In an exclusive extract from his new essay collection They Can't Kill Us Until They Kill Us, Hanif Abdurraqib talks about grief, memory, and Atlanta rapper Future

Photo by thecomeupshow (cropped), CC BY 2.0 Wikimedia

MY MOTHER DIED AT THE BEGINNING OF SUMMER. What this meant, more than anything, was that I didn’t have school or some other youthful labour to distract me from the grieving process, which during the summer felt long, and slow. In past summer months, when I would be home from school, my mother would be the one who would often come home from work first. It took a while, after she died in June, to get used to not hearing her car pull into the driveway, the tires kicking the gravel along the glass windows of the basement, where my friends and I would be camped out, spending time watching TV or shooting on imaginary hoops. She was a naturally loud woman, so her arrivals were often loud, anchored by some warming noise a laugh, or a shuffling of groceries, or a walk that echoed through the old hallways of our old house. The real grief is silence in a place where there was once noise. Silence is the hard thing to block out, because it hovers, immovable, over whatever it occupies. Noise can be drowned out with more noise, but the right type of silence, even when drowning, can still sit inside of a person, unmoving.
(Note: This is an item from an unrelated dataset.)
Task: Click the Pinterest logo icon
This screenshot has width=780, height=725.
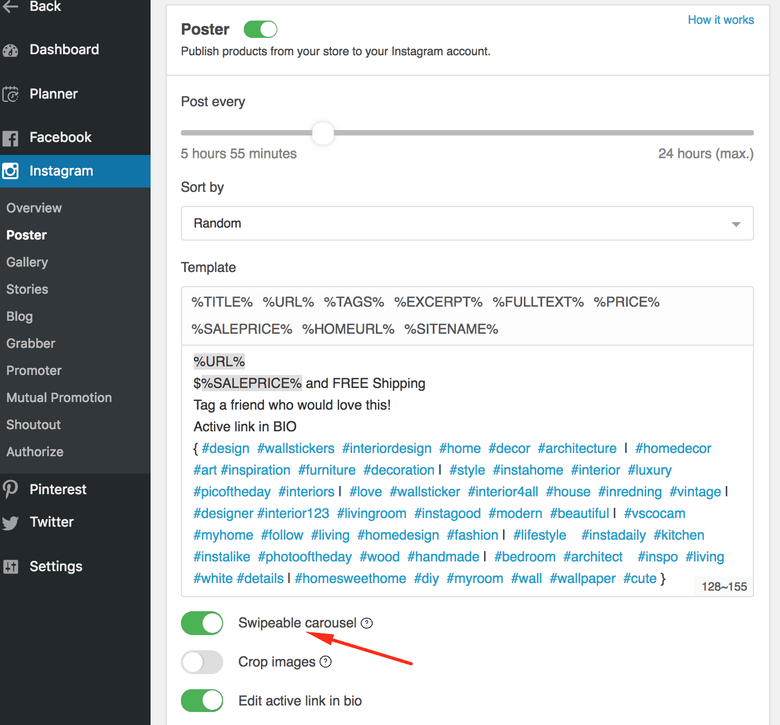Action: (10, 490)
By the time I started high school in the summer after my mother’s death, I was so wound up from sitting largely stagnant in my own sadness for three months, I didn’t know how to re-enter a world in which I had to sit and face people on a daily basis. I fought, I found myself consistently suspended, I was the student that teachers threw their hands up about, confused. It was very out of character for me, but I was rebelling against the feeling of anything but grief. When you allow something to grow a shadow at your back, anything that distracts you from it is going to need severing. I think, perhaps, that the key is never letting the sadness grow too large.

In 2014, Future began a run of production that rap had rarely seen. Starting with Honest?, he released three studio albums and five mixtapes in the span of two years. The start of the run coincided with the crumbling of Future’s personal life. The first album of the stretch, Honest, was released in April of 2014, a month before Future’s son was born with singer Ciara, and four months before Ciara called off their engagement, separating Future from his son, also named Future. Allegations of cheating followed, and within months, Ciara was removing a tattoo of Future’s initials from her hand, tattoos that the couple had gotten together shortly after falling in love. It was an intense and public collapse, with Ciara and Future both responding subtly, and then not-so-subtly to the relationship’s end. Ciara, less than a year after the split, was in a public relationship with Seattle Seahawks quarterback Russell Wilson, while Future, it seemed, was growing increasingly frantic, detached, and brilliantly productive.

The crown jewel of Future’s run is 2015’s Dirty Sprite 2, which serves as the perfect companion to Honest and stands as one of rap’s darkest breakup albums. On the surface, it’s simply haunted and paranoid: the artist stumbling through descriptions of various drug-fueled exploits. The title itself derives from the mix of clear soda and codeine cough syrup, Future’s drug of choice. But it is more than simply several odes to a vice; it’s a discussion of the vice as a way to undo memory. There is still the boastful Atlanta hustler persona that Future cultivated on his past albums, but there’s also an exhaustion present. On the song “Groupies,” he groans through a chorus of “now I’m back fucking my groupies” in a way that sounds like he’d rather be anywhere else.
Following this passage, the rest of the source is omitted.